From a social point of view, this is wonderful. Say I planned to spend a Saturday afternoon building a house for my dog. I go to my neighborhood lumberyard in Pennsylvania expecting to pay $10 for a plywood sheet, and get there and find out it’s $18. I say, “The heck with the dog; let him sleep in the rain!” I have voluntarily made a plywood sheet available for a more valuable use — rebuilding the house of a human.

None of these and other voluntary actions making plywood available to Floridians would happen if price controls were slapped on plywood making the pre- and post-hurricane prices the same. Freely fluctuating prices, including the potential for windfall profits, encourage people to do voluntarily what’s in the social interest.

In free and open markets, profits are to be praised — not scorned, as economic and political charlatans would have us do.

We might consider the prices for hotel rooms. As families evacuated before (or after) Katrina struck, they needed hotel rooms. If the usual price for a hotel room was, say, $50, and hotel operators can’t increase their prices, there will be a shortage of hotel rooms. Why is this? Think of the Jones family with children. At a room price of $50, the Jones family might take two rooms, one for the parents, and another for the children. If the hotel operator is allowed to increase prices, the room price might rise to, say, $100. At that price, the Jones family might decide they could all stay in one room. That makes the second room, the room the Jones family children would have occupied at a price of $50, available for the Smith family. Otherwise, the Jones family children would be in the second room, and the Smith family is on the street, or has to drive farther to find a room.

Yes, the Smith family had to pay $100 for a room when they would prefer to pay only $50, but if the price is $50, there is no hotel room available for them.

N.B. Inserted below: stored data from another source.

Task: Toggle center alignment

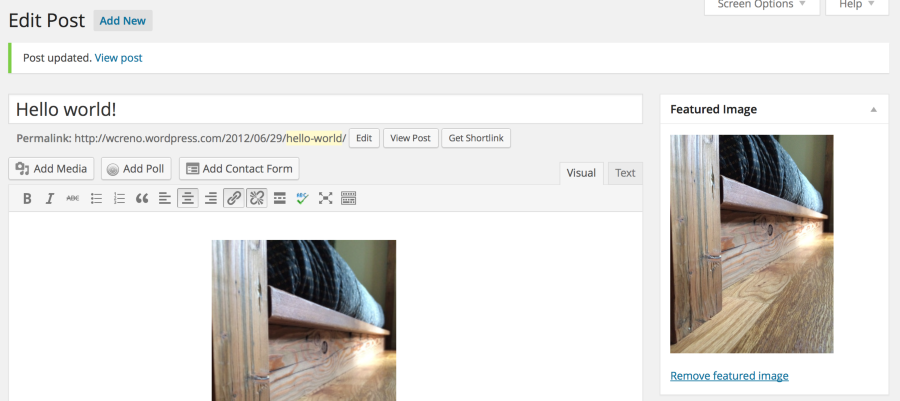Action: click(x=187, y=199)
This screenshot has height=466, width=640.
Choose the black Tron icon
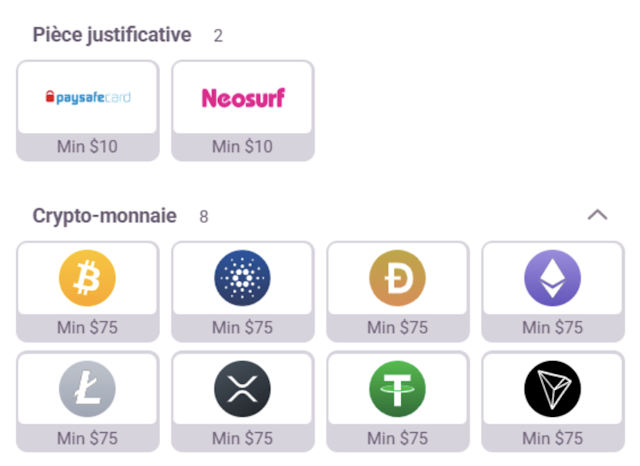coord(552,388)
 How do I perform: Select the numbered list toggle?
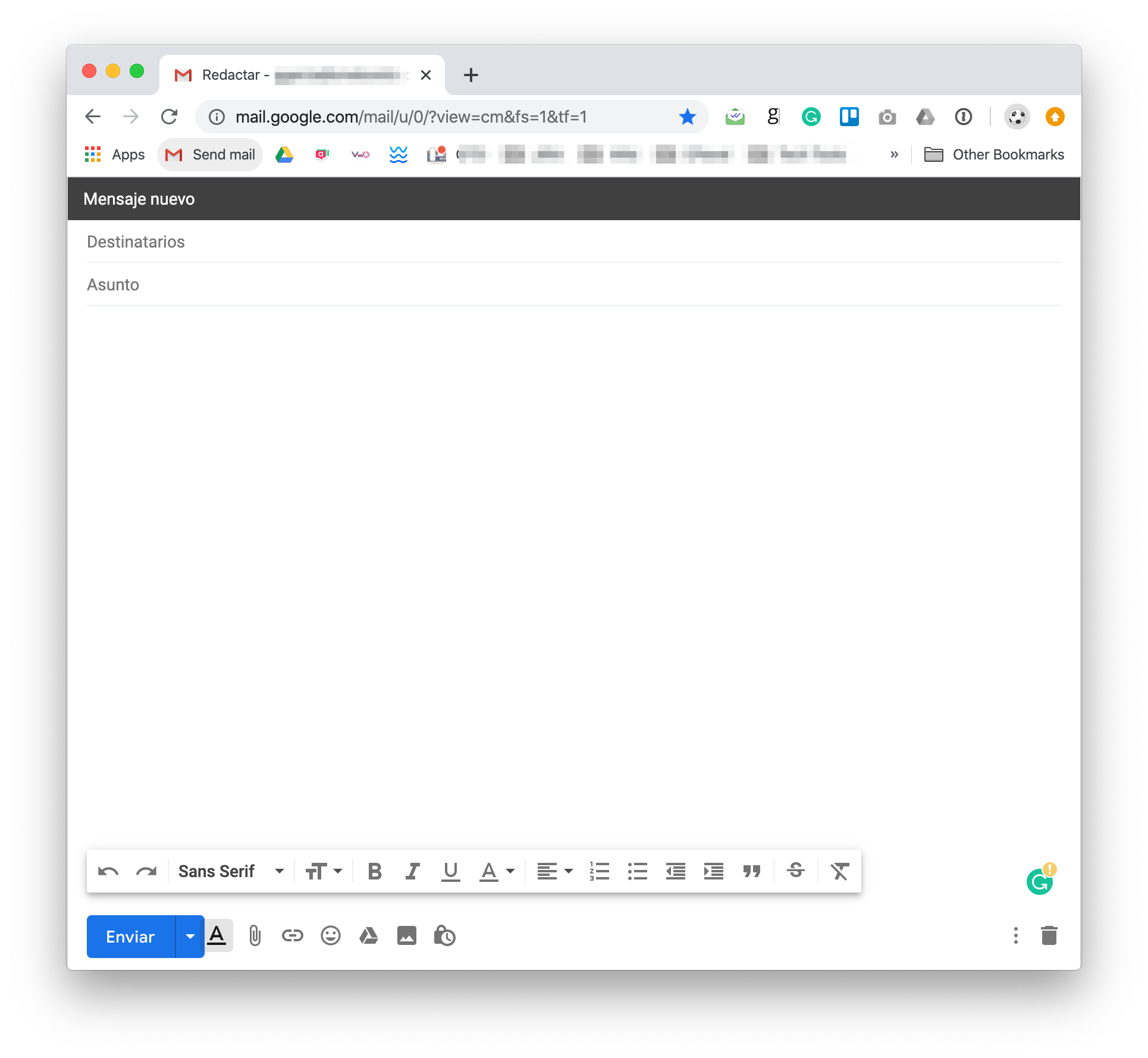tap(597, 872)
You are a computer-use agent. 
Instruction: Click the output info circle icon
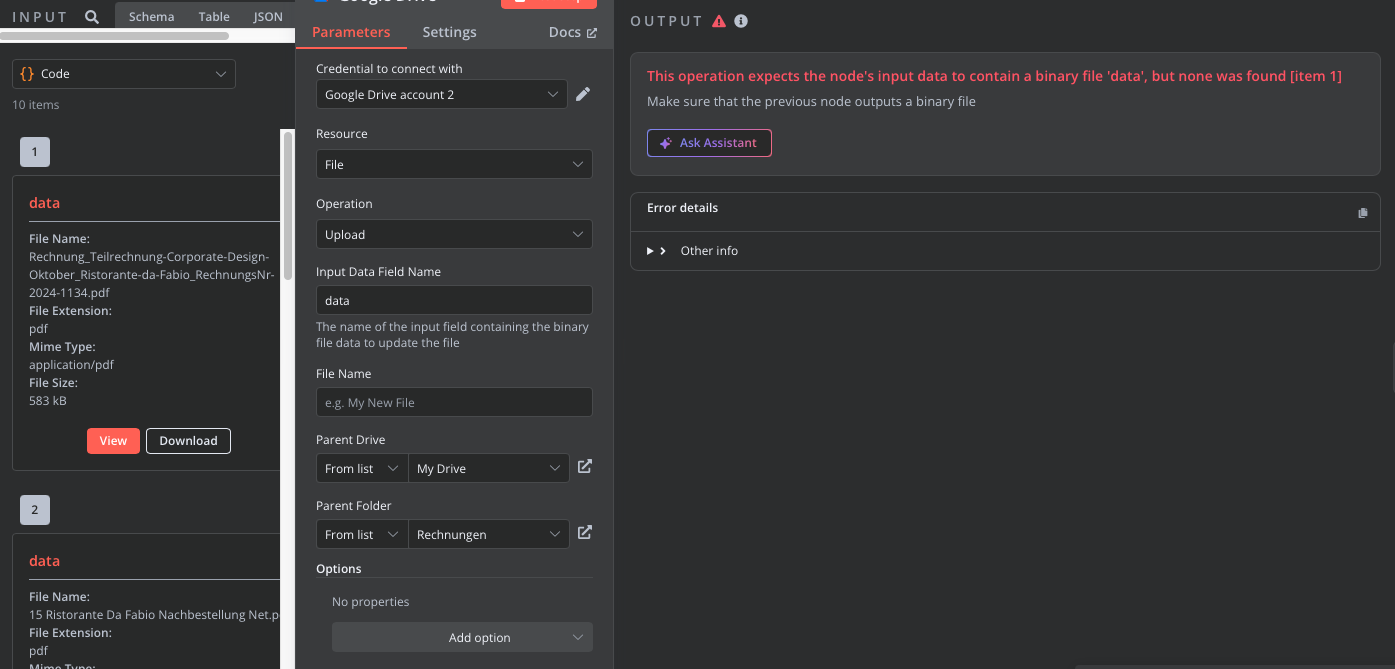pyautogui.click(x=741, y=21)
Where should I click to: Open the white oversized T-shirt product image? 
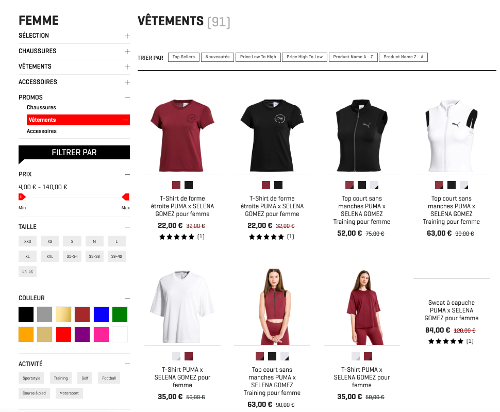point(182,307)
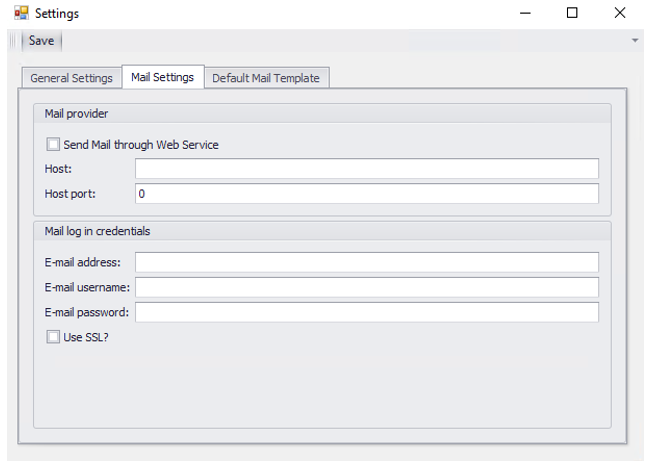Close the Settings window
The width and height of the screenshot is (648, 462).
coord(620,14)
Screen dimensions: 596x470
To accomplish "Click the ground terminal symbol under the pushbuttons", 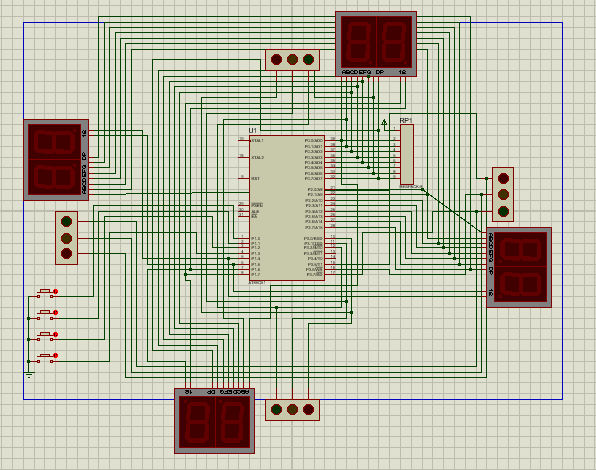I will point(29,375).
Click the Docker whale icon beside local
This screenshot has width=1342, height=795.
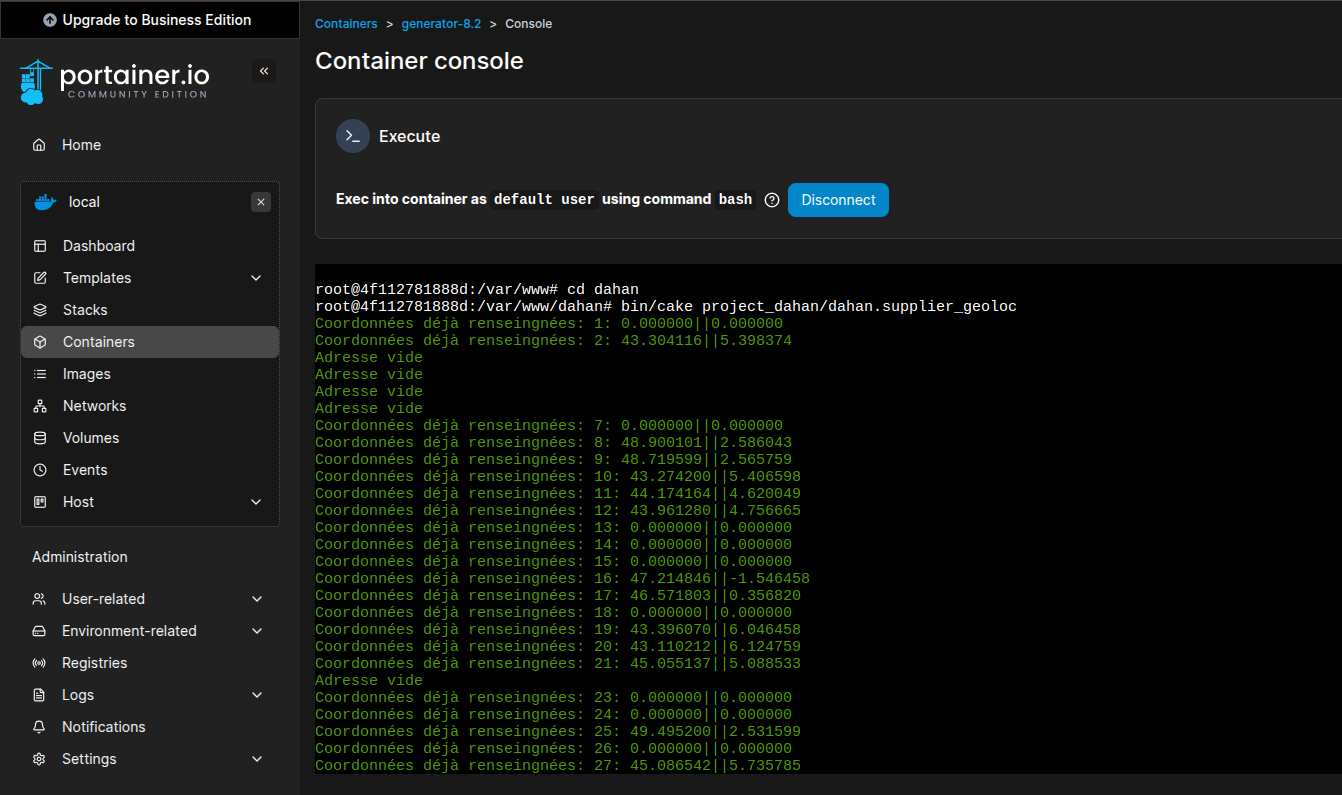coord(45,202)
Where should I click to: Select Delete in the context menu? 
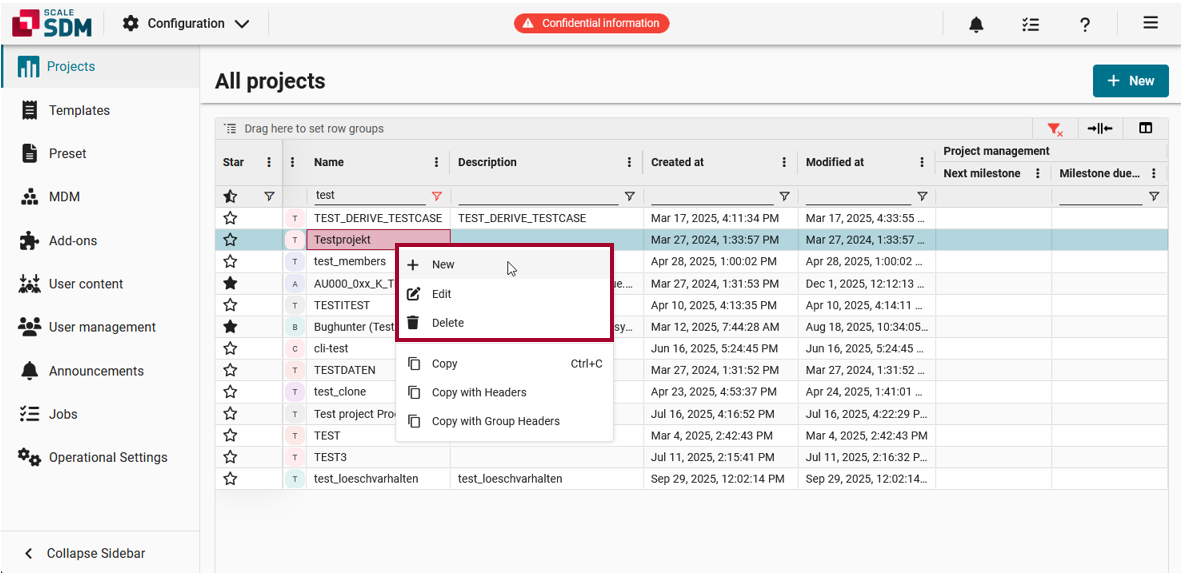click(447, 323)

Some people might object that the hotel operator is unjustly enriched by being able to sell hotel rooms for $100, when normally they fetch only $50. But what is the alternative? Is there anyone who has the power to say to the Jones family that they should all stay in one room, leaving a room free for the Smith family? Or, in the case of gasoline prices held artificially low through price controls, someone has to judge whose use of gasoline is more valued.

But if the prices of hotel rooms, plywood, and gasoline are allowed to fluctuate, each person is free to make their own judgment as to how much they want to consume. If the Jones family really wants two hotel rooms, they can have them. If Dr. Williams really wants to build the doghouse, he can. But people acting as they do — demanding less of something as its price rises — there will be more hotel rooms or plywood available for others. If the price of plywood in Florida is controlled so that it can’t increase, the cost of plywood in Pennsylvania will likely be the same $10 as it always is. So plywood is used in Pennsylvania to make doghouses as people in Florida need plywood to patch the roofs of the homes so that they can stay dry.

That’s what is important about prices. They represent people voluntarily — and that’s a very important word that Dr. Williams used — adjusting their behavior. The alternative is shortages, gas lines, rationing, government control, and commissions deciding who gets what at what price — all the signs of a planned economy. That does no one any good.

In the case of my friend in Wichita, who was going to make a weekend trip that would require about 100 gallons of gasoline in a vehicle that gets 12 miles per gallon, I suggested renting a car that gets better fuel economy. That’s what he did. In the end, he’s saving about $100, even considering the cost of car rental, and he’s making about 50 gallons of gasoline available to someone else. That’s the power of prices in action.